| - SSH access isn’t super useful. If I have to author a bootstrapping script for my system it’s too much friction. - the people who thrive at this use orchestration, like Slurm or Kubernetes. So the nodes I buy should join automatically to my orchestration control plane. - people who don’t use orchestration or don’t own their orchestration will not run big jobs or be repeat customers. It doesn’t make sense to use nonstandard orchestration. I understand that it is something that people do, but it’s dumb. - so basically I would pay for a ClusterAutoscaler across clouds. I would even pay a 5% fee for it automatically choosing the cheapest of the fungible nodes. I am basically describing Karpenter for multiple clouds.
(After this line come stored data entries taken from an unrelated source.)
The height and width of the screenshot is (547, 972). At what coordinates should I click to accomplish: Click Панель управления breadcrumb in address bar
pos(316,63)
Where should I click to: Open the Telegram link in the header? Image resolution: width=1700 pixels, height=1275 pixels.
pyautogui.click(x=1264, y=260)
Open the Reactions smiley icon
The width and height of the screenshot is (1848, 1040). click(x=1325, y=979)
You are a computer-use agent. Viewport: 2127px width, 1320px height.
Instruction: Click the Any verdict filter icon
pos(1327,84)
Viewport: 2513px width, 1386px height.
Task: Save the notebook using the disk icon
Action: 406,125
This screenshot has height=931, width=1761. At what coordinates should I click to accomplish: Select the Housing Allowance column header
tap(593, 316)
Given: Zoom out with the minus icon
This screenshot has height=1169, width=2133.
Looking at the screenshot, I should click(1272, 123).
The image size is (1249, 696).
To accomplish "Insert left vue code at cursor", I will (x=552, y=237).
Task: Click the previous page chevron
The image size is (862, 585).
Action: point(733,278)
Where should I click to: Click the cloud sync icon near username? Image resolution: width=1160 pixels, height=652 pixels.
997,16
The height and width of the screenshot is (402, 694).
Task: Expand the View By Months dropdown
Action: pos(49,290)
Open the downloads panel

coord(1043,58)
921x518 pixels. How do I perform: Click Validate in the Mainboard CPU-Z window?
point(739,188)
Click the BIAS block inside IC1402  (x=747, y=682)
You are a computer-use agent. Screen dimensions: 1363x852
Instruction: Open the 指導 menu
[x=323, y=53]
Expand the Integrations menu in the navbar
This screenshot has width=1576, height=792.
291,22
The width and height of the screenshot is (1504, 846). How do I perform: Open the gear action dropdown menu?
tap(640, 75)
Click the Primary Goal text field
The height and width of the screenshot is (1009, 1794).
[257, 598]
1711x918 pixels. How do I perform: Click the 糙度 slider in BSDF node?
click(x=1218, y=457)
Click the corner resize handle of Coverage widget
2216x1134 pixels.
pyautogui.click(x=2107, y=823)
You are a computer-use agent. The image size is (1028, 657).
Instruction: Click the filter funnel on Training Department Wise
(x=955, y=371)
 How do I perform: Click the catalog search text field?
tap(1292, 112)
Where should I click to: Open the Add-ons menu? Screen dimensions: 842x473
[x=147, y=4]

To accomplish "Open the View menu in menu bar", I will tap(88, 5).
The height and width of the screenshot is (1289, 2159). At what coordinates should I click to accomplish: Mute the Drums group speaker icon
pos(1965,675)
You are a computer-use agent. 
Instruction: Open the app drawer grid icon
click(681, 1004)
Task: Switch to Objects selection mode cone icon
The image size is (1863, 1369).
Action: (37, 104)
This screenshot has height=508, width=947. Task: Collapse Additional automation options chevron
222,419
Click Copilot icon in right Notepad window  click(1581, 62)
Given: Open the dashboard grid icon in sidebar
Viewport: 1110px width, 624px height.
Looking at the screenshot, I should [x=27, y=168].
Then at least the whole offering makes sense from a sophisticated person’s POV: your Karpenter clone can see eg a Ray CRD and size the nodes, giving me a firm hourly rate or even upfront price to approve. - I wouldn’t pay that fee to use your control plane, I don’t want to use a startup’s control plane or scheduler. - I’m not sure why the emphasis on GPU availability or blah blah blah. Either AWS/GCE/AKS grants you quota or it doesn’t. Your thing ought to delegate and automate the quota requests, maybe you even have an account manager at every major cloud for that to bundle it all. - as you probably have noticed, the off brand clouds play lots of games with their supposed inventory. They don’t have any expertise running applications or doing networking, they are ex crypto miners. I understand that they offer a headline price that is attractive but for an LLM training job, they “vast”ly overpromise their “core” offering. - if you really want to save people money on GPUs, buy a bunch of servers and rack them and sell a lower hourly rate. |
- We agree that moving towards 'Karpenter for multiple clouds' would be more valuable for some use cases and hope to support that feature soon.
- We do help customers with one-off quota requests, and it is a feature we want to bake into our platform on top of aggregating demand in our accounts. Many companies with AWS/GCE/AKS quota still cannot reliably get on-demand instances due to capacity shortages.